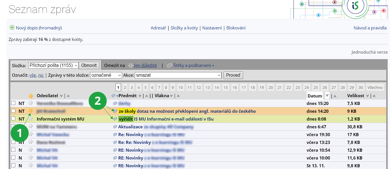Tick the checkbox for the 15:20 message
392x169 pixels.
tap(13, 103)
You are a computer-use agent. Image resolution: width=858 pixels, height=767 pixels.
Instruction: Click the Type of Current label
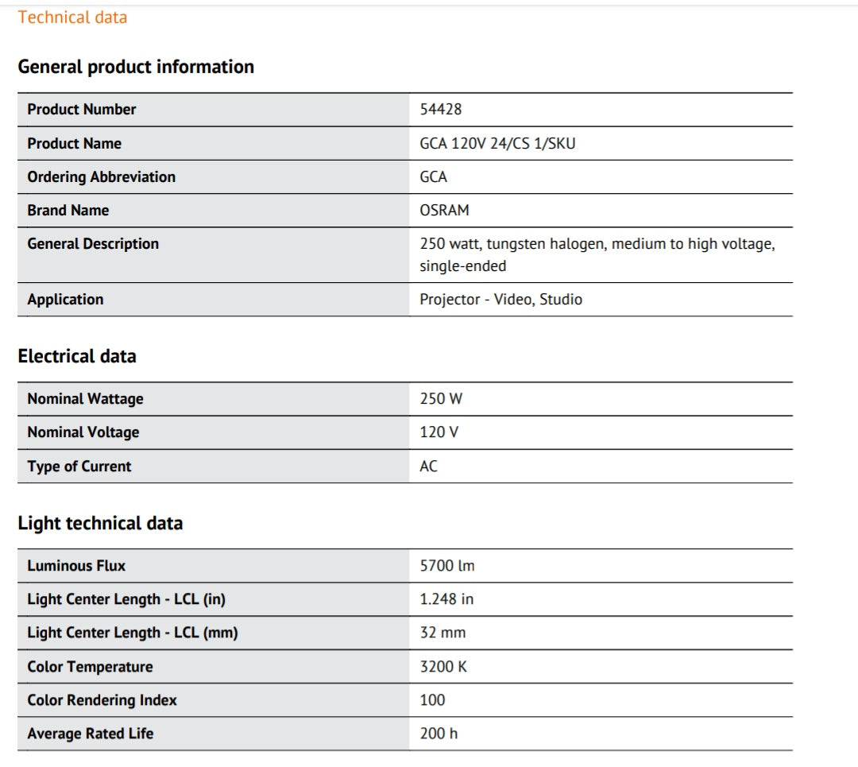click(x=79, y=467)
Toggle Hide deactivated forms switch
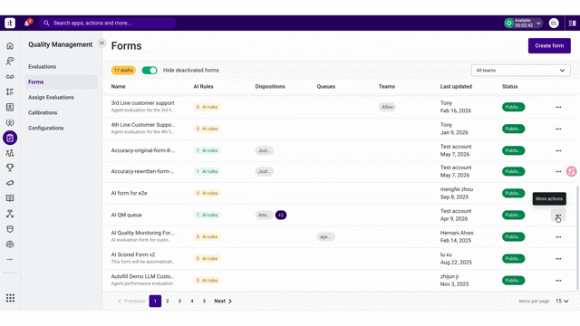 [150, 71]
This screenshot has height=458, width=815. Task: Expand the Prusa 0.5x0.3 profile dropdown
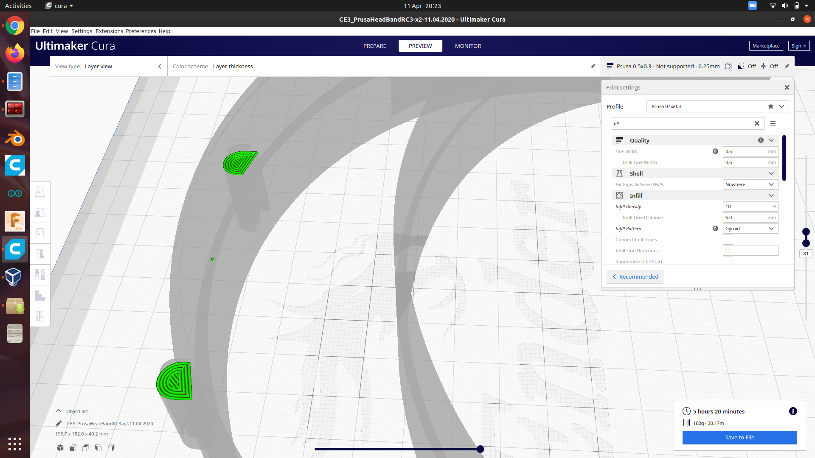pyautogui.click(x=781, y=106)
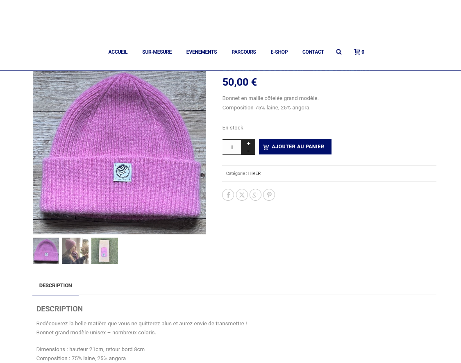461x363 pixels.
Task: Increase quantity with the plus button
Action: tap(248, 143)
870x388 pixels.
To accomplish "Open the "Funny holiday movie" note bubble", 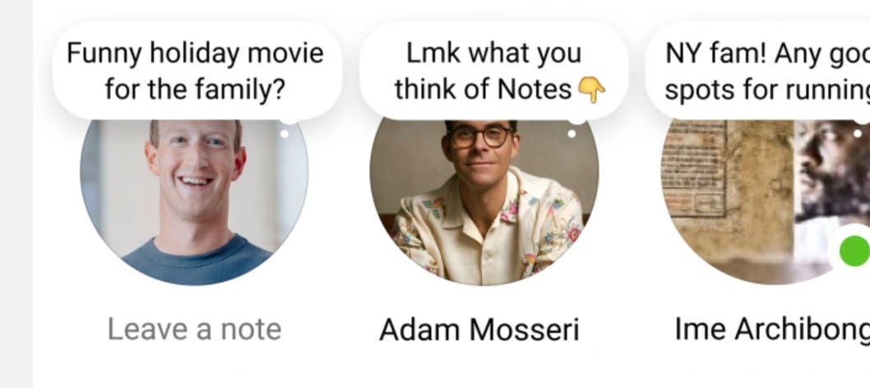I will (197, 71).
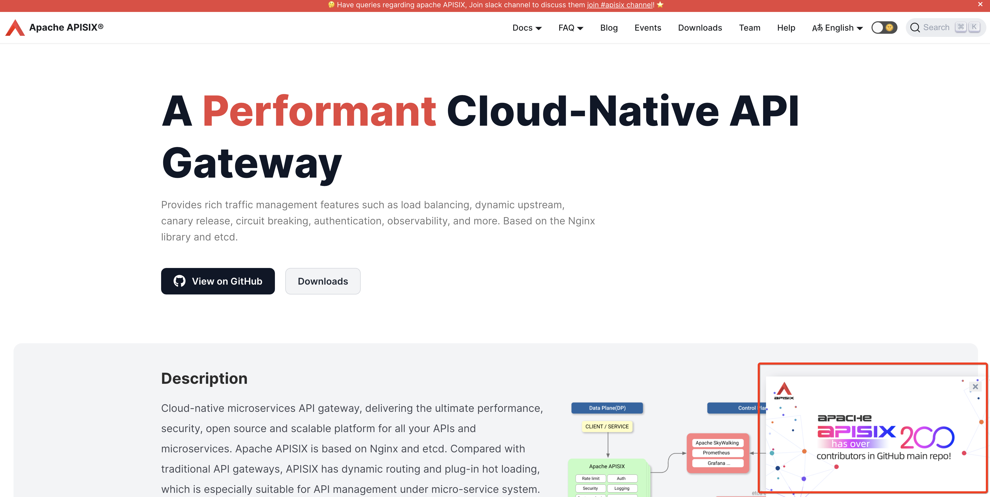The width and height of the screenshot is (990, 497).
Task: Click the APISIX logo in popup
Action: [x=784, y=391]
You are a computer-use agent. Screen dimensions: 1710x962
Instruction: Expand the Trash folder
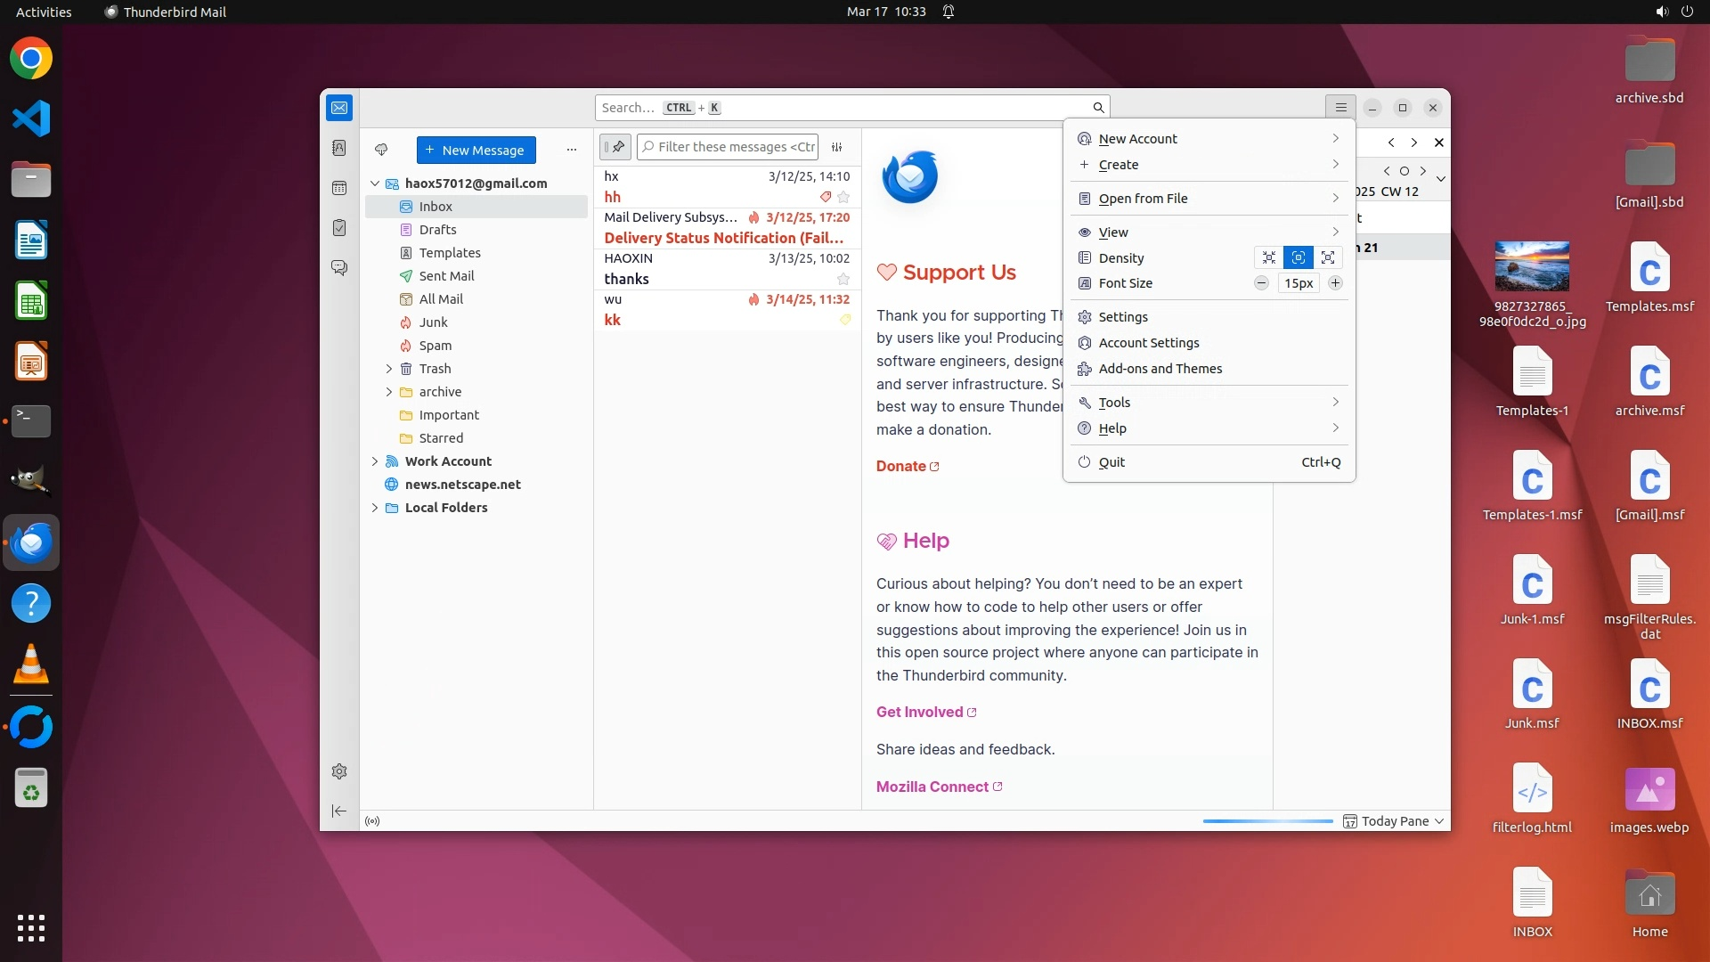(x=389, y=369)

● **TASK GOAL**
Report the number of lines above that contain the string "Expand", giving only the number.

● **ANSWER FOR THIS EXERCISE**
2